With great interest, we have read and appreciated the recent article by Pienkos et al., published in the Journal [1].

The authors present a secondary analysis of two large randomized trials [2, 3] investigating the effect of statin therapy in patients with the acute respiratory distress syndrome (ARDS), taking initial total cholesterol levels into account. As a reminder, both original trials were negative with regard to hard clinical endpoints. In this additional post-hoc analysis, the authors now describe differential treatment effects dependent on the initial total cholesterol levels and the statin evaluated. Stratification for baseline cholesterol levels revealed higher disease burden in the lowest cholesterol quartiles and opposing effects between the two statins analyzed. Despite all limitations with such a post-hoc analysis, it is impressive that simvastatin showed a reduced patient mortality, but rosuvastatin was associated with harm [1]. In fact, low cholesterol levels have long been recognized to be associated with worse patient outcomes in sepsis and ARDS [4]. While low cholesterol levels have been shown to be prognostic, the role of statins with their mysterious pleiotropic effects in critically ill patients with ARDS appears less consistent. We thus would like to address some points that merit further discussion.

First, ARDS is a syndrome known to be associated with diffuse alveolar damage and capillary leakage of the pulmonary vasculature. Besides direct injury to epithelial structures, it is the endothelium itself that holds a key position in the pathophysiology and the progression of the syndrome. In this context, elevated Angiopoietin-2 (Angpt-2), an antagonistic ligand of the endothelial Tie2 receptor, has been implicated to be a causal contributor to endothelial activation and thereby to the pathogenesis of ARDS. In animal and cell culture models, Angpt-2 deactivates the protective endothelial tyrosine kinase Tie2 leading to increased endothelial permeability, massive recruitment of inflammatory cells and even apoptosis. From a translational research point of view, it might thus be worth to consider targeting this injurious vascular permeability factor in ARDS. Interestingly, we found in an unbiased FDA-library screening of almost 900 approved compounds, that two lipophilic statins (i.e., Simvastatin and Lovastatin) revealed a potential effect on Angpt-2 [5]. In a set of experiments both in vitro and in vivo, we could demonstrate a strong effect of Simvastatin on Angpt-2 downregulation, thereby promoting a pleiotropic survival benefit in an experimental sepsis model.

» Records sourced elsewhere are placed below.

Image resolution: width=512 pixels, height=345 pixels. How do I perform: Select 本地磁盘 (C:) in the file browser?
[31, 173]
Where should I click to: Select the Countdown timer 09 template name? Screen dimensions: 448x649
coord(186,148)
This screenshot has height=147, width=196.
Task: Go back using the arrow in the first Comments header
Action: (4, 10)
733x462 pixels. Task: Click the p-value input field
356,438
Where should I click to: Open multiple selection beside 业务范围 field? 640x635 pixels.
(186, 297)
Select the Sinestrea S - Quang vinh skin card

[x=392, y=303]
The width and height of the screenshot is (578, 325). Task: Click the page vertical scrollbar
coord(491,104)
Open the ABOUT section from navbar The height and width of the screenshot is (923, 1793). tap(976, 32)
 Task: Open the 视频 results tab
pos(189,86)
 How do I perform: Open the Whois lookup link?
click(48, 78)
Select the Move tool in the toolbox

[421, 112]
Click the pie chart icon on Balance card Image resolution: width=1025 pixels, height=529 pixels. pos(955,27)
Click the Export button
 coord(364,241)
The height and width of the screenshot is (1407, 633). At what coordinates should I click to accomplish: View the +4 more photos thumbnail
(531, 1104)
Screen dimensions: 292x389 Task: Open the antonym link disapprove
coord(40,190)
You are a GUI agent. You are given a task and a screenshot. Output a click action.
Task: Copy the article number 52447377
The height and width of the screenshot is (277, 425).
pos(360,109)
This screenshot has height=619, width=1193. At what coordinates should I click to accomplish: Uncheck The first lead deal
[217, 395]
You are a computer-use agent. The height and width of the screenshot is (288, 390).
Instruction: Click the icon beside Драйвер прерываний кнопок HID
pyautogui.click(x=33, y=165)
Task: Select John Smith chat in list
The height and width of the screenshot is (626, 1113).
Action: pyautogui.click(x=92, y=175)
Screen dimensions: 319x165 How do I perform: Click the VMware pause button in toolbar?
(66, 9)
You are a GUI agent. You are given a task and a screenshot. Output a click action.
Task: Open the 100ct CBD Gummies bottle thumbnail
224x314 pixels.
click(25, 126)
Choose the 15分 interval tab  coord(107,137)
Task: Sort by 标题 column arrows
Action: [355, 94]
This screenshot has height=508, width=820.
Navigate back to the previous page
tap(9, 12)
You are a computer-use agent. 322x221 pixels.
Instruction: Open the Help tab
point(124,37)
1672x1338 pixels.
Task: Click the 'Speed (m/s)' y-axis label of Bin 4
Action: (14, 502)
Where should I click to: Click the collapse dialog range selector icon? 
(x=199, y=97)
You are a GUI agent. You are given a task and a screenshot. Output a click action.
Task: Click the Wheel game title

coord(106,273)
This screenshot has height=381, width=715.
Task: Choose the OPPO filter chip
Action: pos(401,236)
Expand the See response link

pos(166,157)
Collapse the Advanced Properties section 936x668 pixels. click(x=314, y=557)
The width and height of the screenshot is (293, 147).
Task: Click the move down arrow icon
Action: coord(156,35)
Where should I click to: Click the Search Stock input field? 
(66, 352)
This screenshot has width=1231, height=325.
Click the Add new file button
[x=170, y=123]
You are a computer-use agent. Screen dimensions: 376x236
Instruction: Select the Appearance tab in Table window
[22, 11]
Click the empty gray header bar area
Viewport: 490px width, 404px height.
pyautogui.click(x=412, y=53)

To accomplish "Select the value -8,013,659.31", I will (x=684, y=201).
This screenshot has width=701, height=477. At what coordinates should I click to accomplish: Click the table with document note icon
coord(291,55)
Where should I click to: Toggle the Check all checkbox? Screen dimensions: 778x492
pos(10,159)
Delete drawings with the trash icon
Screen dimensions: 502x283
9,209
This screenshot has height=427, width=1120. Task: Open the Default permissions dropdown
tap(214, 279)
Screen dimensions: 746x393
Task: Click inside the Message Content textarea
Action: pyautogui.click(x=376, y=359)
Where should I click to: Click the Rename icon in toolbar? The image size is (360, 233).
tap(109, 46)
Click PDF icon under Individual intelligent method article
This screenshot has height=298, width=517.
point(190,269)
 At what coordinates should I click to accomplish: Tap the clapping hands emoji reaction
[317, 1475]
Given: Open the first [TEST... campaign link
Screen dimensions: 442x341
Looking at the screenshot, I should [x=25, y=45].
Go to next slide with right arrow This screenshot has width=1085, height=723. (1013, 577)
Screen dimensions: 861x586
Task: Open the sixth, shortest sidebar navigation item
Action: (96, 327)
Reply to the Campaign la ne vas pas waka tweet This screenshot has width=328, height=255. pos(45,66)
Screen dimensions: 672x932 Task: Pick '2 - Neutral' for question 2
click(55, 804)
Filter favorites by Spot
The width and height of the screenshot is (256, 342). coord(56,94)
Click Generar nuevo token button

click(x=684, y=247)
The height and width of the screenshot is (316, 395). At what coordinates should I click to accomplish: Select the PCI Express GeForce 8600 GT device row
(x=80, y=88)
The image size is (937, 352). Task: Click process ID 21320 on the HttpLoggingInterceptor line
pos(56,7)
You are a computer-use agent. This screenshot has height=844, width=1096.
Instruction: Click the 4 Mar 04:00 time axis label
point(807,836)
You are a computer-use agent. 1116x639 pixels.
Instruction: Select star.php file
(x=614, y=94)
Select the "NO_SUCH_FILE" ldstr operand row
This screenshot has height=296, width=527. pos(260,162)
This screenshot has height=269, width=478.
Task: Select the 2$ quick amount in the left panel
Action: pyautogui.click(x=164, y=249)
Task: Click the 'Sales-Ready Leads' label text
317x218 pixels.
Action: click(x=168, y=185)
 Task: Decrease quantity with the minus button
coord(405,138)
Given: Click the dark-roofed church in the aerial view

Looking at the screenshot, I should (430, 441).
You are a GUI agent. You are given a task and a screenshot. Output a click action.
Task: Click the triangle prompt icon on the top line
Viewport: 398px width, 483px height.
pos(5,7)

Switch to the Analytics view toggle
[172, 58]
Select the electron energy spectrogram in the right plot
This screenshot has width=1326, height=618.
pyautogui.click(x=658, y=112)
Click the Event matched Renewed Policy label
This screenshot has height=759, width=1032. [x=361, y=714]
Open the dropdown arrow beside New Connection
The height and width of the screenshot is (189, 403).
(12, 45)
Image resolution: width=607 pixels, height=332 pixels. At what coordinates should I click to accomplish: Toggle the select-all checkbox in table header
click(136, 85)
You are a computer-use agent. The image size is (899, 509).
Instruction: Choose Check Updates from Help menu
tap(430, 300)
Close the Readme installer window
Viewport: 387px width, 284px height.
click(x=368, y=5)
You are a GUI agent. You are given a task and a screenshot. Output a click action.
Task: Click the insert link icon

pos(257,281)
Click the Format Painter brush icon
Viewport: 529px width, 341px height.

Of note, the effect on Angpt-2 was strongest with Simvastatin but also detectable with other tested lipophilic statins, whereas Rosuvastatin (being a hydrophilic drug) had absolutely no effect on Angpt-2 biosynthesis (own unpublished data).

While differences in pharmacokinetics such as absorption and hepatic metabolism among different statins are well-known, mechanistic data are lacking as to whether hydrophilic or hydrophobic properties of statins might be causally involved in the pathogenesis of capillary leakage on a local level. It only can be speculated that different statins might exhibit differing capacities to diffuse through injured, permeable endothelia.

We thus would like to highlight that the phenomenon of differential effects of hydrophilic vs lipophilic statins on Angpt-2 could very well explain why simvastatin but not rosuvastatin was associated with clinical benefits in the article by Pienkos et al. [1]. If we would all agree in believing for a second that indeed Angpt-2 is a relevant target of lipophilic statins, this could open new horizons for clever future trial stratifications for a targeted treatment strategy. In the future, sophisticated translational research implementing this approach could mark another example of bench-to-bedside research improving patient outcomes with sepsis and ARDS.